Gairy, Eric (1922–1997)
Gairy, Eric (1922–1997)
Eric Gairy, a Grenadian politician, was born of peasant parents near Grenville, Grenada, on February 18, 1922. In the early 1940s he migrated to Trinidad and from there to Aruba to work in the ESSO refinery. It was on that Dutch island that he got involved in the trade union movement. Made unwelcome by the Dutch, Gairy returned to Grenada in December 1949 and began organizing the Grenada Manual and Mental Workers' Union. His immediate targets were the low wages paid on the cocoa and sugar estates. The successful strike of 1951 launched Gairy on a political career as head of the Grenada United Labour Party.

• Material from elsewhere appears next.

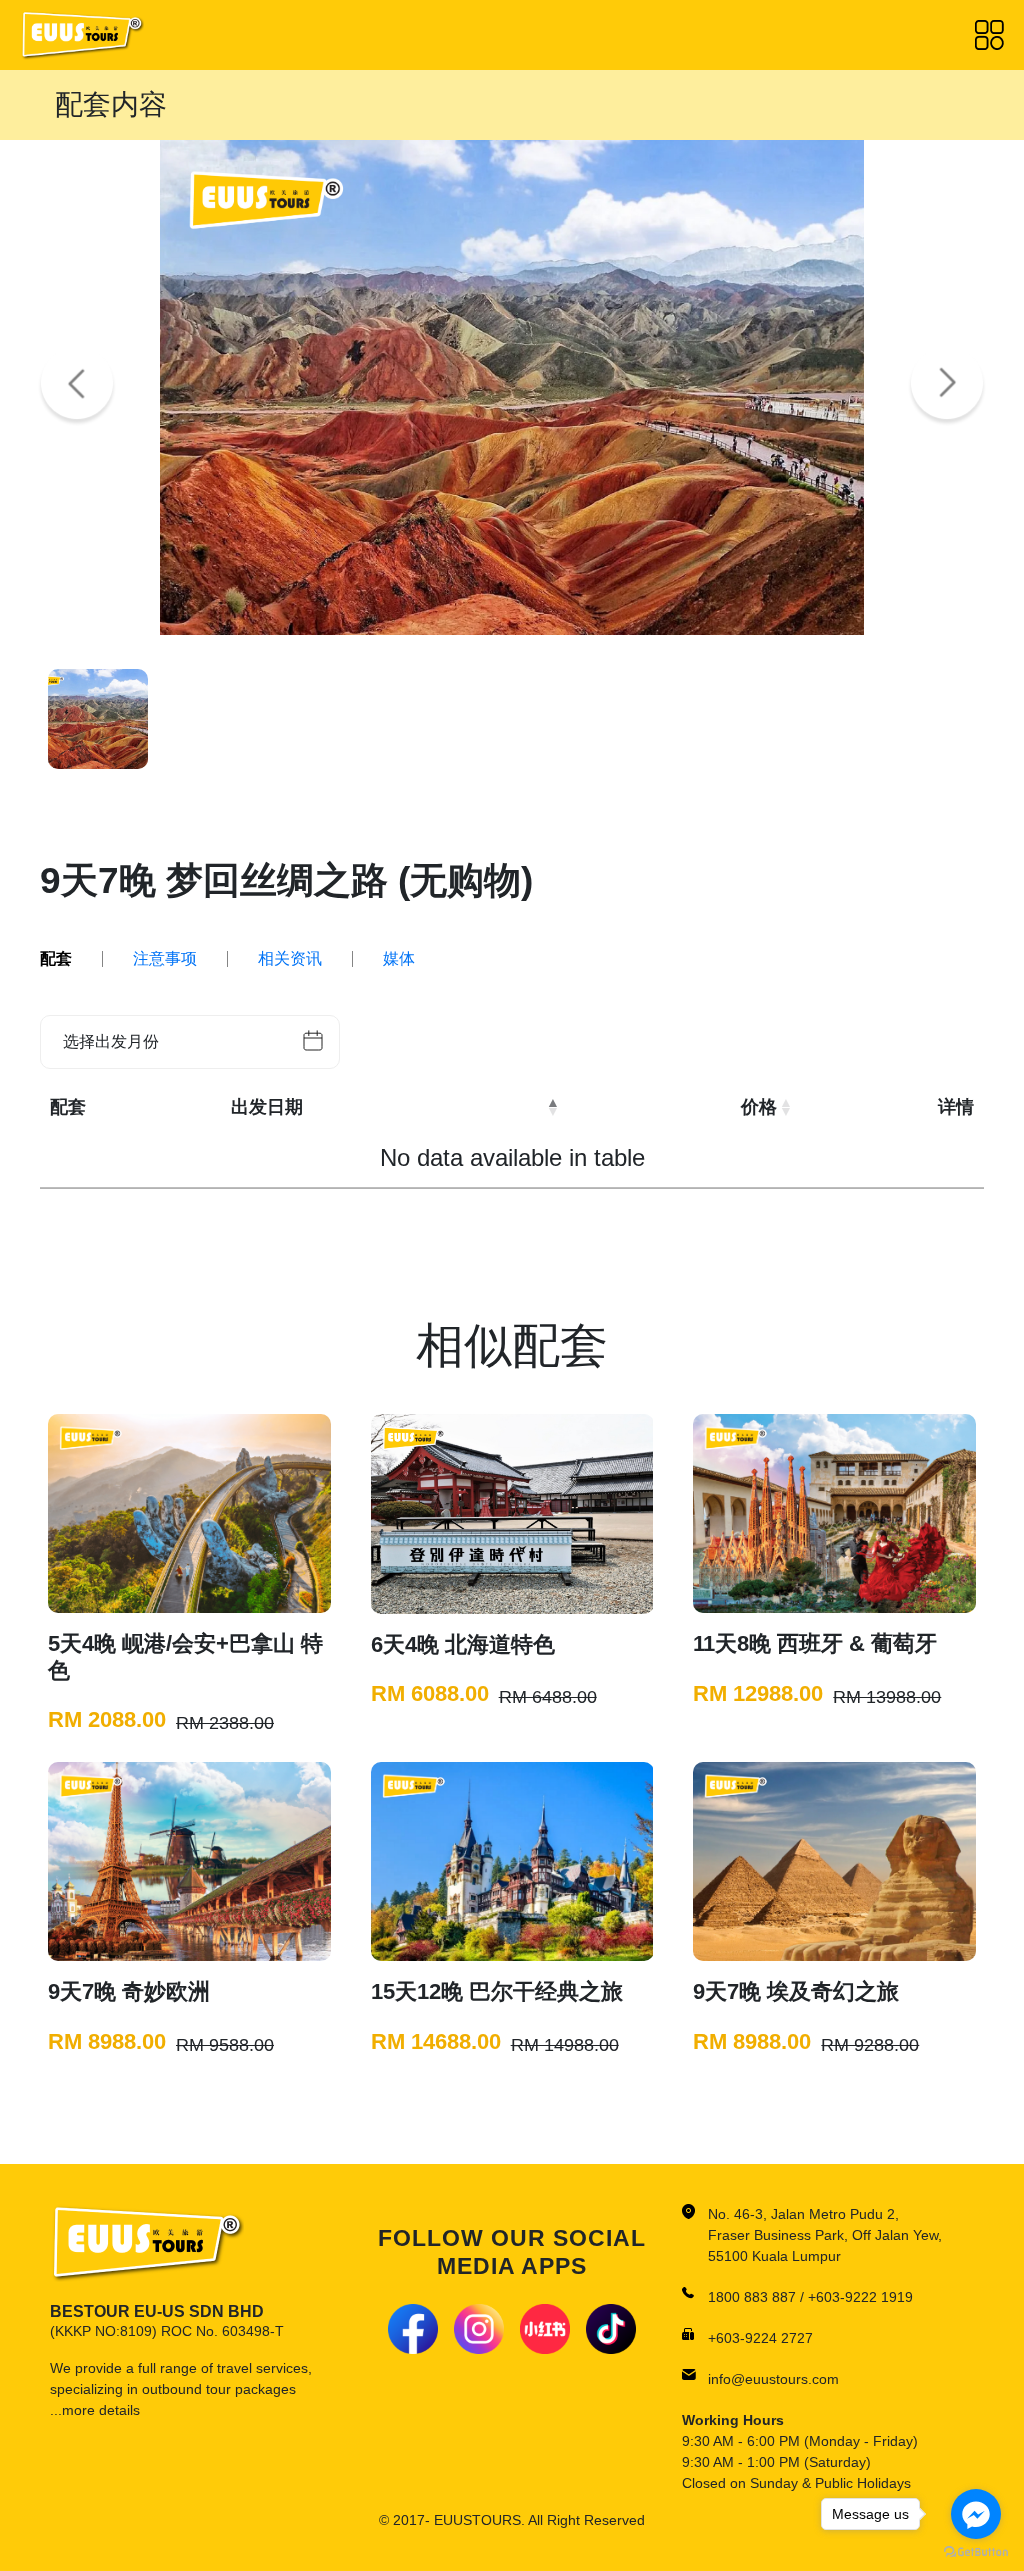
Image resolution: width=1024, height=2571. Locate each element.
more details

In 1954 he was elected chief minister of the colonial government. In 1957 he became a minister in the West Indies Federation until its collapse in 1962. Elected premier in 1967, he became Grenada's first prime minister when it became independent in 1974. Knighted by the Queen, he earned the title Sir Eric Gairy. At the same time his behavior became increasingly bizarre—he called on the United Nations to investigate a threat from UFOs—and his politics increasingly oppressive. The elections of 1974 were probably tampered with. In March 1979 a coup d'etat led by Maurice Bishop and the New Jewel Movement overthrew his regime. Upon the collapse of the Bishop regime in 1983, Gairy returned to Grenada in 1984 from exile in the United States. He was already semi-incapacitated and died of a stroke in 1997.
See alsoBishop, Maurice; Grenada; West Indies Federation.
BIBLIOGRAPHY
Singham, A. W. The Hero and the Crowd in a Colonial Polity. New Haven, CT: Yale University Press, 1968.
Thorndike, Tony. Grenada: Politics, Economics and Society. Boulder, CO: L. Rienner, 1985.